Bristlemouth took a peek at Cardno (CDD) last month and noted a few signs of rot in this serial acquirer.
The company, which provides engineering and environmental services, announced a further downgrade yesterday. For the half year ending 30 June 2015, management expects an operating net profit of $16.5-19.5m—significantly lower than prior periods.
And that number ignores a freshly announced 'non-cash' impairment of $200m at its US and Ecuadorian operations. Okay, so the impairment doesn't mean a further cash outflow today. But it does represent the real and likely permanent destruction of shareholders' past investment in the company.
Cardno has regularly issued new shares to finance its expansion, so its gross debt of $370m doesn't look huge compared to net assets of $835m at last balance sheet date. But those net assets are about to be 'non-cashed' down a few hundred million. That might cause a few tense meetings in a bank risk management department somewhere. Intangibles make up most of the assets, and intangibles garner more focus from bankers, auditors and investors when profits are falling.

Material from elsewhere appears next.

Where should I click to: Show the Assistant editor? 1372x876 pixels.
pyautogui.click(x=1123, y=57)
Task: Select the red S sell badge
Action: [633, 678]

Net debt is now around five times the recently downgraded operating earnings (annualised) and the stock price has been hammered 27%.
It's no Allco. But we've seen companies with prettier balance sheets than this fall into receivership. And perhaps the most crucial concern won't be obvious in the financial reports—in professional services the rot can be self-fulfilling if staff decide to abandon a sinking ship. That's enough to steer us away for now.